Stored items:
+-------+

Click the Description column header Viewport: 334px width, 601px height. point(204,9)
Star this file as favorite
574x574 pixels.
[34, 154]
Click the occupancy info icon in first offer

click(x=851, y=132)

+-------+

## Required work
Please write the entries out again exactly as they stand.

## Written response
Click the Description column header Viewport: 334px width, 601px height. point(204,9)
Star this file as favorite
574x574 pixels.
[34, 154]
Click the occupancy info icon in first offer

click(x=851, y=132)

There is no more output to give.